Stored data entries:
--
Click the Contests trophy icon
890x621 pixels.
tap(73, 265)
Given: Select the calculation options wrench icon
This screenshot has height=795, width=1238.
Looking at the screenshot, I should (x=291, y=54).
--
PROBLEM DETAILS:
Repeat each record exactly, leaving nothing out.

PROBLEM SOLUTION:
Click the Contests trophy icon
890x621 pixels.
tap(73, 265)
Given: Select the calculation options wrench icon
This screenshot has height=795, width=1238.
Looking at the screenshot, I should (x=291, y=54).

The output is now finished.